Required action A.
Answer these from the text on cumulative antibiograms, one line each:
(i) Which edition of Therapeutic Guidelines, Antibiotic are the treatment recommendations based on?
(ii) What range of Gram negative isolates is susceptible to gentamicin?
(iii) What range of Gram negative isolates is susceptible to ciprofloxacin?
Required action B.
Carry the text on cumulative antibiograms forward from its last sentence.

BEGIN Text under study

Cumulative antibiograms provide a summary of current bacterial antimicrobial susceptibility for key pathogens in urine and non-urine specimens. Treatment recommendations based on Therapeutic Guidelines, Antibiotic, Edition 15, 2014 are included in the commentaries. These are prepared by Pathology North, Microbiology for Hunter, New England, Northern NSW and Lower Mid-north coast regions. The detailed antibiogram reports are here:
Recent antimicrobial resistance trends
Gram negative gentamicin susceptibility remains high (93-96% susceptible) across all sites. This agent remains the best empirical Gram negative agent for severe sepsis patients who have no contraindications.
Gram negative quinolone (ciprofloxacin) susceptibility is declining slowly (87-94% susceptible). It is important to conserve this agent as much as possible by avoiding its use when the isolate tests susceptible to a first line agent.

END Text under study
BEGIN Extracted records

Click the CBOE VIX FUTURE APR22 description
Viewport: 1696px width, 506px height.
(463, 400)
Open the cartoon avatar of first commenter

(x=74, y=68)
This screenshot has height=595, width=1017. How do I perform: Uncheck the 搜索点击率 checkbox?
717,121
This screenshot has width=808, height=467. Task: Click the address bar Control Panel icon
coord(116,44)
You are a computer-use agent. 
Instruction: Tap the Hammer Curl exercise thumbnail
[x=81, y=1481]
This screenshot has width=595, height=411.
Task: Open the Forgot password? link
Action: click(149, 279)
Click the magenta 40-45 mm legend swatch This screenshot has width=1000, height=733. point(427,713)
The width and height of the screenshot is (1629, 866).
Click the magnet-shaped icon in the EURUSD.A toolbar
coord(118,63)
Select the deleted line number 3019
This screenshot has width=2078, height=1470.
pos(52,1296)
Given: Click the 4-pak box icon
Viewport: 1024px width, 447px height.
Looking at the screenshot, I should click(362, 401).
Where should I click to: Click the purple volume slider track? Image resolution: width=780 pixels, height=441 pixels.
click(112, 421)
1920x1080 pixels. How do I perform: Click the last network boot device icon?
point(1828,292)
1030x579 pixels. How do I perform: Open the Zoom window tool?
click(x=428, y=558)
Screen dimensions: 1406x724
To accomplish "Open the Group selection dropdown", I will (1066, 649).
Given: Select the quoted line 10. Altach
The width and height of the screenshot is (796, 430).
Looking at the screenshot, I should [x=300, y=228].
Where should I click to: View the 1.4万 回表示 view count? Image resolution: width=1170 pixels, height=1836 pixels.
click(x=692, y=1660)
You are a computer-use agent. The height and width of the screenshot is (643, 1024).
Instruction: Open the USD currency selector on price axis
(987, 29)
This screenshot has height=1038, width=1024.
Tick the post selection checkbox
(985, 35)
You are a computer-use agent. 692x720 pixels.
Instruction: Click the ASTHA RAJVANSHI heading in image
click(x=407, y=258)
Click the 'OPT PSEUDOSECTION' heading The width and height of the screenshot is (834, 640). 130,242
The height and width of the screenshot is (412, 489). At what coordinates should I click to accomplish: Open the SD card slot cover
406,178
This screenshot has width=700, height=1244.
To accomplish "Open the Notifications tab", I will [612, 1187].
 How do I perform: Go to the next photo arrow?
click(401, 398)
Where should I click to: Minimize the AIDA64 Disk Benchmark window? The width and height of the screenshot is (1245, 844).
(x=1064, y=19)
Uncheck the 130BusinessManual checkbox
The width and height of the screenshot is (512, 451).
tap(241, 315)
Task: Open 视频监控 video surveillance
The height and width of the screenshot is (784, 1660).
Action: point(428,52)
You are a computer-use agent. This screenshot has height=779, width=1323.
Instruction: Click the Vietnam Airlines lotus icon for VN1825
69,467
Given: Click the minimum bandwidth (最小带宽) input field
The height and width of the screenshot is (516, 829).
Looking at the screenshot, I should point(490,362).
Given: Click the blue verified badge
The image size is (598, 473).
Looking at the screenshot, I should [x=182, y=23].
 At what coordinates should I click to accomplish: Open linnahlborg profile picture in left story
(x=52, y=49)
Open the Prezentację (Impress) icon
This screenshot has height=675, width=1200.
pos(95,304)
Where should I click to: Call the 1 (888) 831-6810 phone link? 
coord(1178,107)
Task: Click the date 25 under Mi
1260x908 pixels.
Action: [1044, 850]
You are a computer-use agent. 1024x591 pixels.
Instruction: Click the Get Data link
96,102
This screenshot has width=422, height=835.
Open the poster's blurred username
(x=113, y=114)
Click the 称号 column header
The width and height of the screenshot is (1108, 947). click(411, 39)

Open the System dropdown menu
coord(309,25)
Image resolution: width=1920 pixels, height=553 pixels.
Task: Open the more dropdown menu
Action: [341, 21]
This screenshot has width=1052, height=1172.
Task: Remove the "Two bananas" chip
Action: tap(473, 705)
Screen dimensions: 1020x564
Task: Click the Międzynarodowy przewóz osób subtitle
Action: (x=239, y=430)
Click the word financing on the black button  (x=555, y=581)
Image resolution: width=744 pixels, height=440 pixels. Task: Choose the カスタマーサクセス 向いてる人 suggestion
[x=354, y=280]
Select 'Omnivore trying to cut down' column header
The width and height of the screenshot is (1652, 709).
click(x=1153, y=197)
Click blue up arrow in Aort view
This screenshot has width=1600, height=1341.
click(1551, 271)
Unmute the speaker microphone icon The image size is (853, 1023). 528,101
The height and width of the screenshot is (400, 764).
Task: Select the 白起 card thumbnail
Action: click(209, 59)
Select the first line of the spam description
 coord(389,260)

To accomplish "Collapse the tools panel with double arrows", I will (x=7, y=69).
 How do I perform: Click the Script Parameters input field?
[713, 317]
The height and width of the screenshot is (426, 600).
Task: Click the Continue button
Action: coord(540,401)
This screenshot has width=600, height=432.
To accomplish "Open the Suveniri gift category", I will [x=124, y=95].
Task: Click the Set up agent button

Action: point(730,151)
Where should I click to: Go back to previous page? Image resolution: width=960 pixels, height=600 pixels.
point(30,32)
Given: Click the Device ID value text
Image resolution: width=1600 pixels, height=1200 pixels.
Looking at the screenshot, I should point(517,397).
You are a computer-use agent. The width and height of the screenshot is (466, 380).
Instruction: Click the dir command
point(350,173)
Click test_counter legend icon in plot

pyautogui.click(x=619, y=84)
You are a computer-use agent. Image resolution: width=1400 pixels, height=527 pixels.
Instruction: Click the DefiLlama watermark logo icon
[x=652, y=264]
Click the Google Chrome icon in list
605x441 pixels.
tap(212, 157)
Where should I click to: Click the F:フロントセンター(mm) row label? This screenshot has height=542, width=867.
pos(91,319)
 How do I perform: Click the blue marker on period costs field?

END Extracted records

Exercise answer A.
(i) Edition 15, 2014
(ii) 93-96% susceptible
(iii) 87-94% susceptible

Exercise answer B.
Gram negative ceftriaxone resistance detects the presence of an extended betalactamase (ESBL) – producing organism. The incidence of ESBL from initial isolates remained low at all sites (91-96% susceptible; Mid North-Coast at 89%).
Incidence of methicillin resistance for Staphylococcus aureus (i.e. MRSA) varied from 16-21% across the sites. High susceptibility levels are retained for doxycycline and sulphamethoxazole+trimethoprim across all S. aureus strains, including MRSA. For individual cases, always check the actual susceptibility result if oral therapy is planned. Clindamycin susceptibility (usually tested as erythromycin) for MRSA was lower than for other agents (63-86%).
The proportion of community acquired Staphylococcus aureus bloodstream (SAB) infections that were due to MRSA was 8.9% (varying from 7.1% (Hunter Sector) to 15.4% (Tablelands Sector). For healthcare associated SAB, 13.5% of 74 events across Hunter New England Health were due to MRSA. A separate SAB report will be available on the HNE Intranet. SAB data from Mid North Coast and Northern NSW are also available via the Infection Prevention Service.